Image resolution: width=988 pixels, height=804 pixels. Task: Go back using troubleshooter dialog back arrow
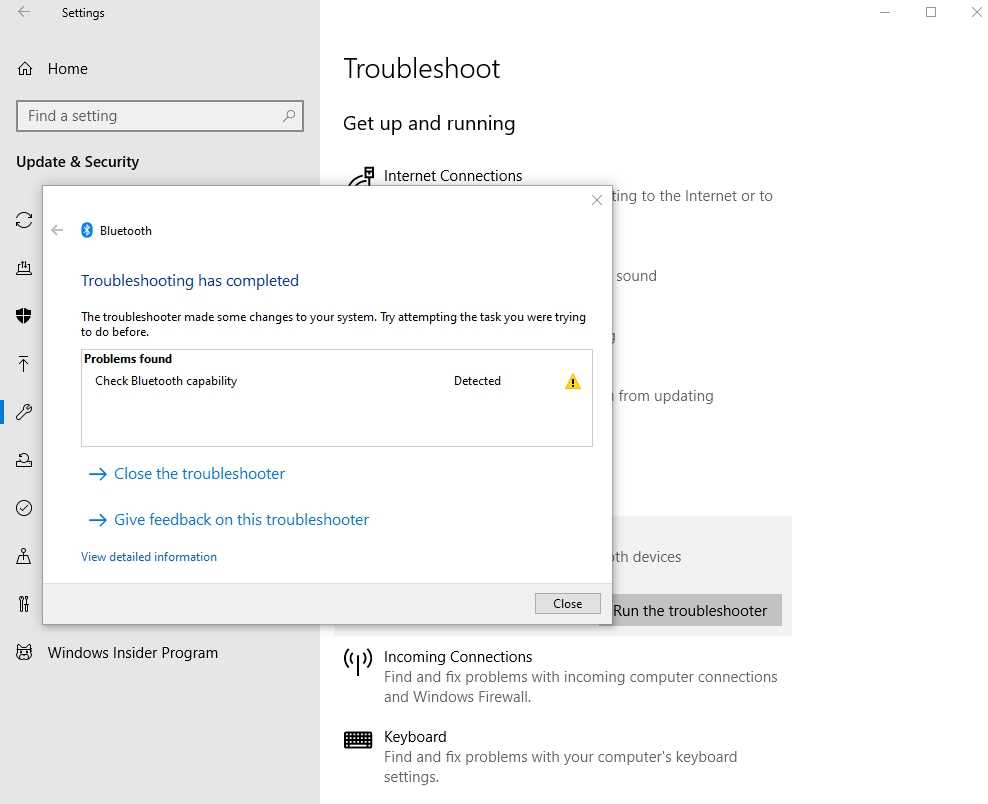tap(57, 231)
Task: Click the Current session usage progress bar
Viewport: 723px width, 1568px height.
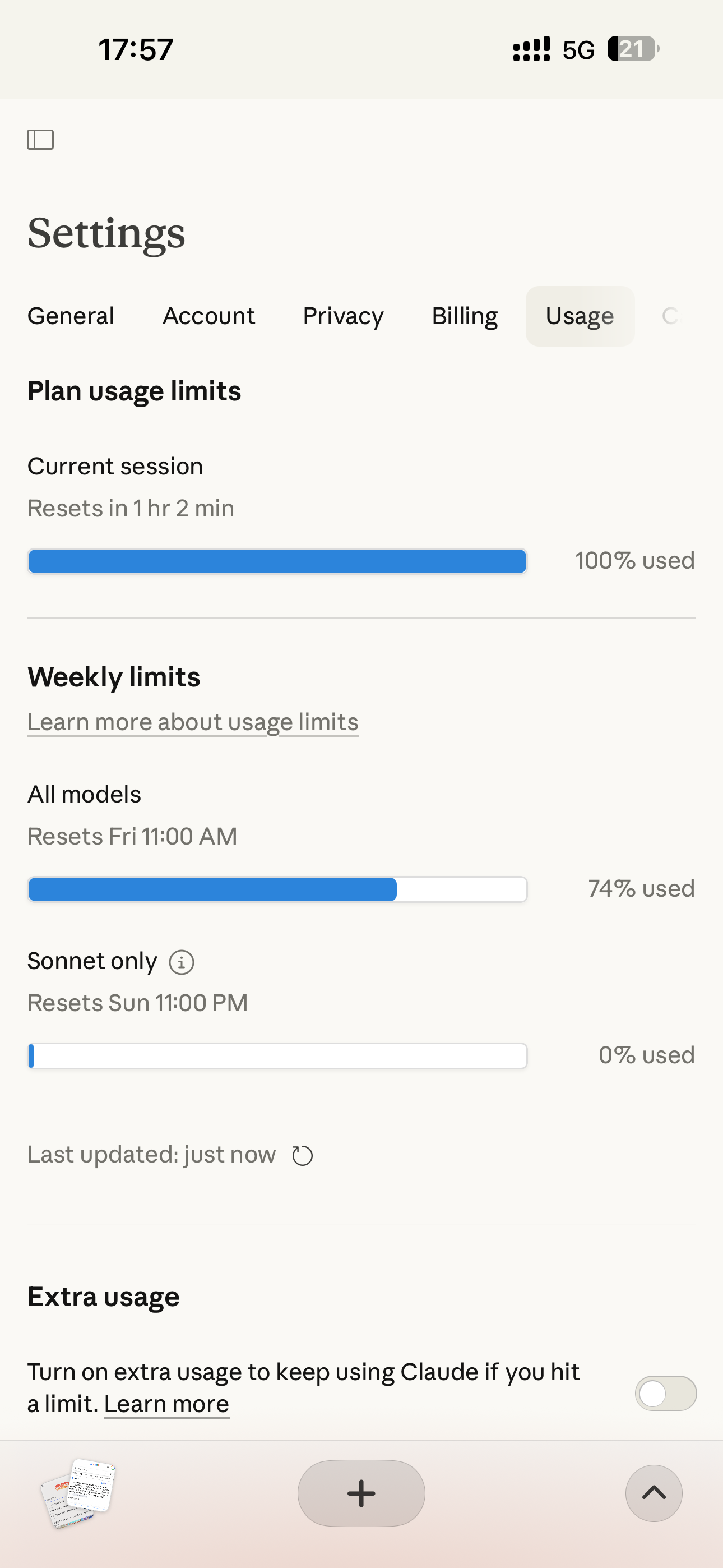Action: point(277,561)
____________
* Instructions to follow *
Could the data above be repeated exactly, with every picture dropped?

* Solution for this exercise *
Image resolution: width=988 pixels, height=804 pixels. Task: Go back using troubleshooter dialog back arrow
tap(57, 231)
Task: Click the Current session usage progress bar
Viewport: 723px width, 1568px height.
Action: point(277,561)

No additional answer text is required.